Steven Tyler, Slash, and Joe Perry.

Tom Zutaut, Alan Niven, and Doug Goldstein were read the riot act about endangering Aerosmith’s sobriety by Tim Collins and we then met with him as well. We showed up to his hotel room in L.A., where we ordered about $1,000 worth of booze from room service when he went to the bathroom. As they wheeled in this huge cart of drinks and food, Tim didn’t say anything, he just smirked.

“Sorry, man,” I said. “We were hungry…and thirsty.”

It was our way of showing him that we weren’t willing to relinquish our lifestyle, but we were open to following a few essential guidelines. All alcoholic drinks would be consumed in unmarked cups and all bottles of booze would be kept out of sight, and of course no mention would be made of heroin or cocaine. That wasn’t a problem: it was never hard to lie when we were holding drugs because none of us were ever the sharing kind.

The tour started in July and lasted for two months, and I couldn’t have been happier about supporting one of the bands that meant so much to me. Aerosmith’s new album,
Permanent Vacation,
was the first that was written by outside songwriters and contained the first hits that the band
had enjoyed in years, but as much as I didn’t think that the use of songwriters was particularly cool, I was happy to see them resurrected from the dead.

The first night of the Aerosmith tour was tumultuous: it started in Illinois, and while the rest of us showed up early enough to watch them sound-check, Axl was missing in action until half an hour before showtime. I remember Steven Tyler coming up to me and saying, “Hey…so where’s your singer?” It’s become a recurring punch line; it’s his standard greeting whenever he sees me. Axl showed up at the very last minute, which obviously caused tension to be high all around, but we played well enough to make up for it.

We played Giants Stadium on that tour, with Deep Purple on the bill. That stadium is so huge and we had so much room on that stage that we could really run around; we were always good at that. We did a forty-five-minute set and we played “Paradise City” twice because we were shooting it for a video. The crowd just freaked. That stadium can hold eighty thousand, and even though it wasn’t completely full, we’d never played to a crowd that large. The energy was incredible. It was one of those moments when I truly realized how popular we were becoming in the “real” world. It was a moment of clarity.

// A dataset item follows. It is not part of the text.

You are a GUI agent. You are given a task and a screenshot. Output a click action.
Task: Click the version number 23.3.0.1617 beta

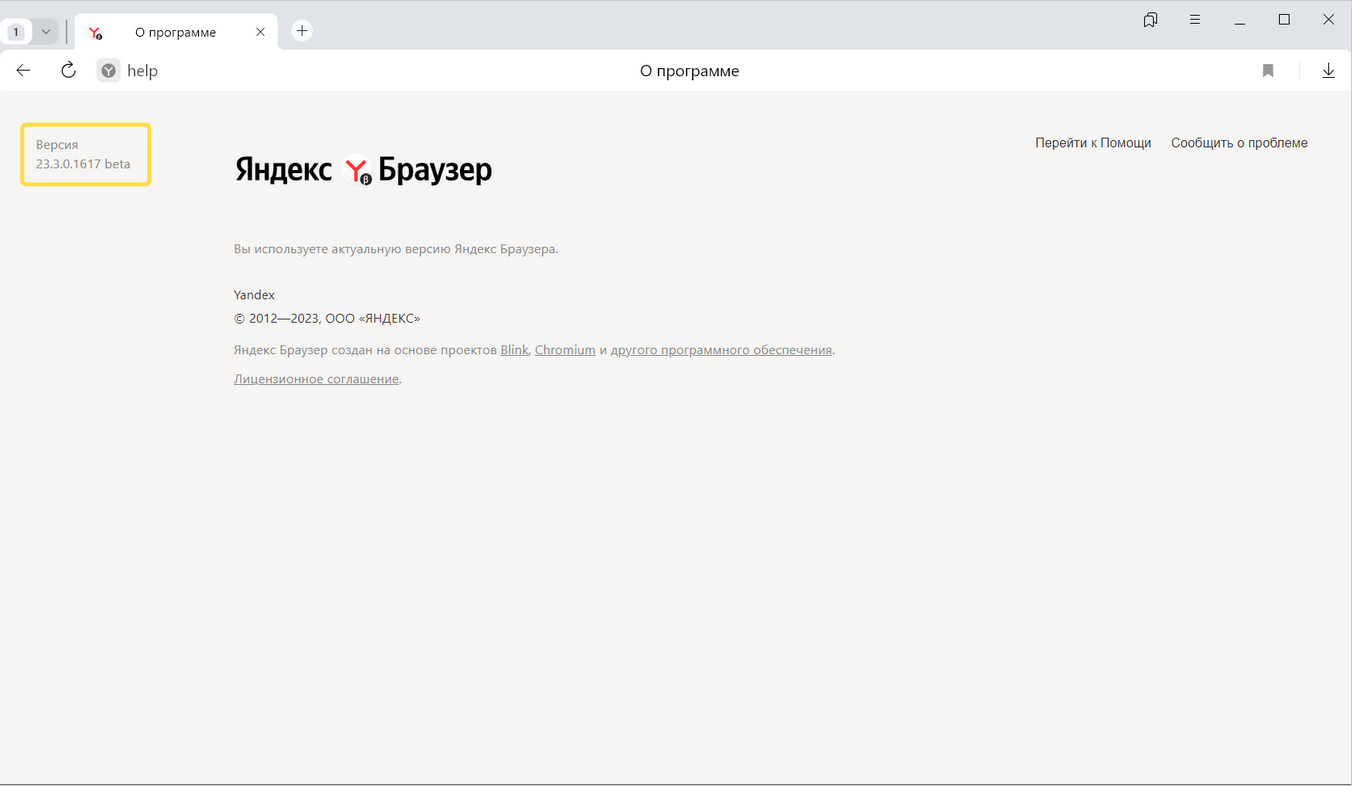coord(83,164)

I remember sound-checking that day; I walked out into the middle of the arena, this huge expanse, and played my guitar, just for a while, to take it all in. We’d walked into so many situations since that first gig in Seattle, and that same chemistry and energy was still there. If anything, we were stadium-worthy from the start; we had an irrefutable way of doing things that needed very little adjusment once we made the leap to a grand scale.

We came offstage and I was on cloud nine, so I went onto our bus and celebrated with about five lines of coke and a few deep tumblers of Jack Daniel’s. Literally the minute after I’d finished my last line, Gene Kirkland, a photographer I knew, burst in and said that he was there to shoot Joe Perry for the cover of
Rip Magazine
and Joe had requested that I be a part of it. The coke was really hitting me and the Jack wasn’t helping much; I felt like Frosty the Snowman.

Slash pretends he didn’t just do three grams of blow. Joe Perry knows Slash just did three grams of blow. Note Slash’s clenched jaw and stiff arms.

I told Gene that I’d be there in a few and pounded as much Jack as I could stomach, then I tore the bus apart searching in vain for my sunglasses. I checked myself in the mirror, took a few deep breaths, and headed outside as nonchalantly as possible. I strolled over to Joe trying not to twitch, hoping that my smile looked more relaxed than it felt. Coke makes you paranoid and this particular batch was some speedy New Jersey, stepped-on Sopranos coke so it was hard to hide the effects. I’d met Joe before but I did not want to be around him all coked up. Every time I see the resulting picture of us, I have to laugh, because anyone who knows me at all knows that I never smile like that or ever hold myself quite so stiffly. Somehow I managed to keep my jaw in line but it wanted to swing like a barn door in the wind.